ASEAN atau Association of Southeast Asian Nations adalah organisasi regional di kawasan Asia Tenggara yang dibentuk pada tanggal 8 Agustus 1967. Organisasi ini terdiri dari 11 negara anggota, dengan tujuan untuk mempromosikan kerjasama dan integrasi regional di kawasan Asia Tenggara.
Untuk memenuhi tujuannya, yakni menjaga perdamaian dan stabilitas di kawasan Asia Tenggara, ASEAN memiliki kerangka kerjasama keamanan terstruktur yang diimplementasikan melalui pendekatan bilateral dan multilateralnya dalam menghadapi isu terorisme. Kerja sama ini mencakup berbagai inisiatif, salah satunya adalah ASEAN Convention on Counter-Terrorism (ACCT) yang dideklarasikan pada tahun 2007.
ACCT adalah sebuah konvensi yang diadopsi oleh negara-negara anggota ASEAN untuk menangani masalah terorisme di kawasan Asia Tenggara. ACCT bertujuan untuk memperkuat kerja sama di antara negara-negara anggota dalam mencegah, memerangi, dan memberantas terorisme.
Konvensi ini memberikan dasar hukum yang kuat bagi negara-negara anggota untuk melaksanakan tindakan pencegahan dan penanggulangan terorisme, serta memfasilitasi pertukaran informasi mengenai kasus-kasus terorisme yang terjadi di masing-masing negara. Namun, apakah ACCT efektif dalam mengatasi tindakan terorisme yang terjadi di Asia Tenggara? Oleh karena itu, saya akan menganalisa efektivitas ACCT melalui studi kasus Pertempuran Marawi yang terjadi di Filipina pada tahun 2017.
Pertempuran Marawi merupakan sebuah konflik bersenjata yang berlangsung di kota Marawi, Provinsi Lanao del Sur, Mindanao, Filipina.

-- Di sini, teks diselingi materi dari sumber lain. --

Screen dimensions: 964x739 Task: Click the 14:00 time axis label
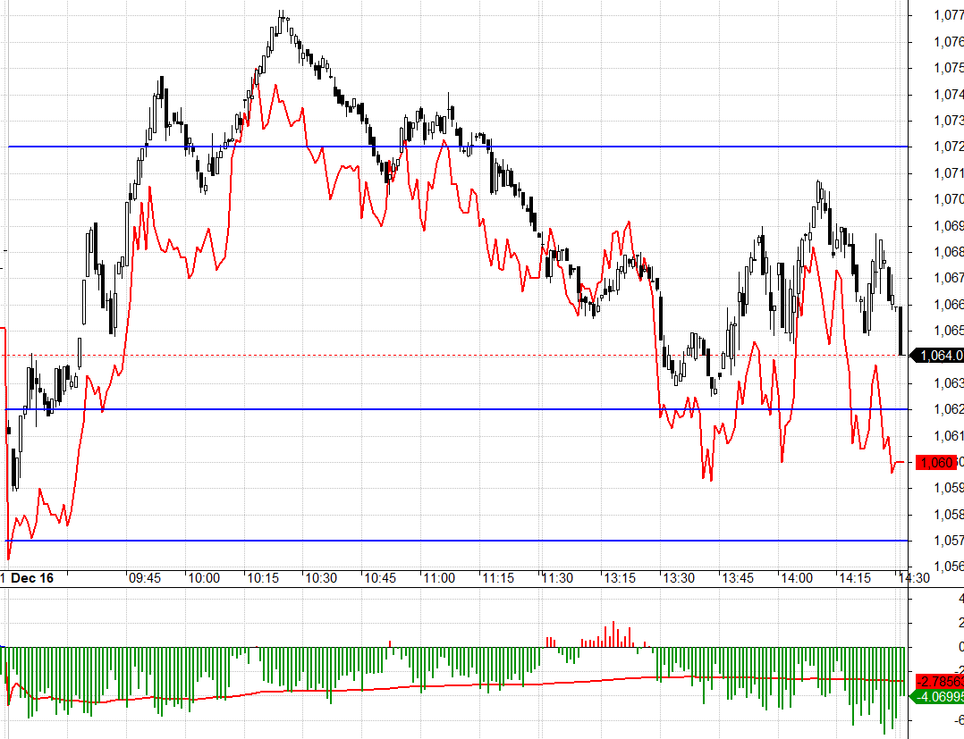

Konflik ini terjadi sejak 23 Mei hingga 23 Oktober 2017.
Pertempuran ini dipicu ketika kelompok teroris Abu Sayyaf dan Maute, yang berafiliasi dengan ISIS, berusaha mendirikan kekuasaan Islam di kota tersebut. Konflik ini dimulai ketika pasukan militer Filipina melancarkan operasi untuk menangkap Isnilon Hapilon, pemimpin kelompok teroris Abu Sayyaf.

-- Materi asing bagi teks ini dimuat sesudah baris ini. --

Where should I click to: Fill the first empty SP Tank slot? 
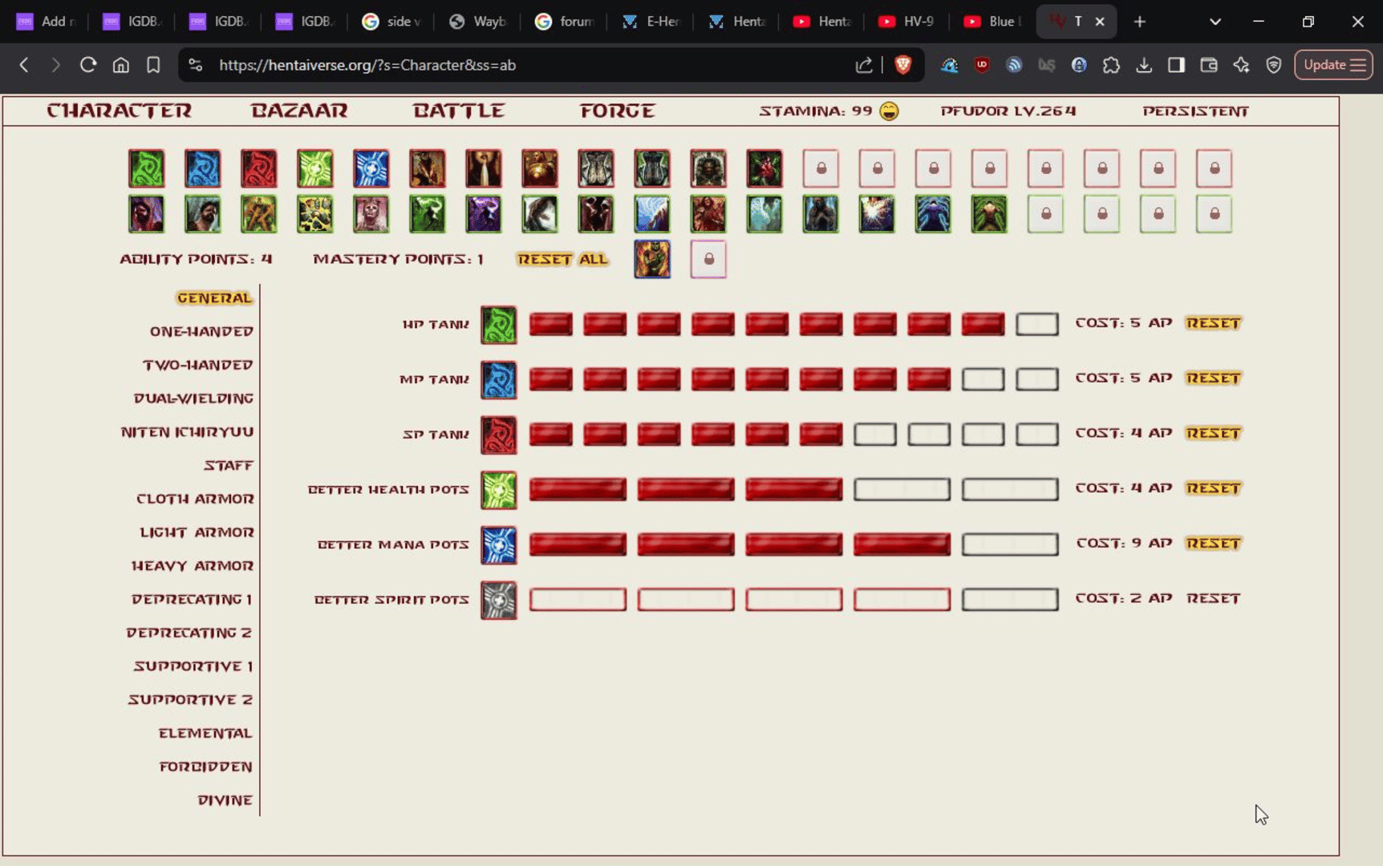[874, 435]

Ketika operasi dimulai, para militan melakukan serangan balik. Mereka mengambil alih beberapa bangunan penting seperti gedung pemerintah, sekolah, rumah sakit, dan lokasi strategis lainnya, bahkan mereka juga menyandera warga sipil.
Konflik ini berlangsung selama lima bulan dan menjadi salah satu pertempuran kota terlama dalam sejarah modern Filipina. Sebagian besar kota mengalami kerusakan besar akibat serangan udara serta pertempuran darat, dan proses pemulihan serta rekonstruksi masih berlangsung hingga beberapa tahun setelahnya.
Dalam pertempuran ini, kedua belah pihak mengalami banyak korban, baik militer, kelompok militan, maupun warga sipil. Pertempuran ini mengakibatkan lebih dari 1.000 orang tewas dan menyebabkan sekitar 400.000 penduduk mengungsi dari Marawi dan sekitarnya.
Pertempuran Marawi dianggap sebagai bukti meningkatnya ancaman ekstremisme di Asia Tenggara, yang tidak lagi terbatas pada aksi sporadis, tetapi melibatkan strategi perebutan wilayah. Konflik ini juga memperlihatkan konvergensi antara kelompok teroris lokal dengan jaringan terorisme internasional, seperti ISIS.
Dalam menanggapi konflik Pertempuran Marawi, ASEAN sebagai organisasi yang seharusnya berperan dalam menjaga kedamaian dan stabilitas di wilayah kawasan Asia Tenggara, ternyata gagal mencegah masuknya Foreign Terrorist Fighters (FTF) ke Filipina. Kerjasama kontra-terorisme ASEAN, yang telah diatur dalam kerangka ASEAN Convention on Counter-Terrorism (ACCT) sebagai bagian dari pendekatan multilateral yang dilakukan, tidak mampu menghadapi tantangan ini karena implementasinya dianggap hanya bersifat seremonial dan tidak memiliki langkah-langkah konkrit yang dapat diwujudkan dalam pembagian intelijen dan kerja sama operasional yang dapat ditindaklanjuti di antara negara-negara anggota.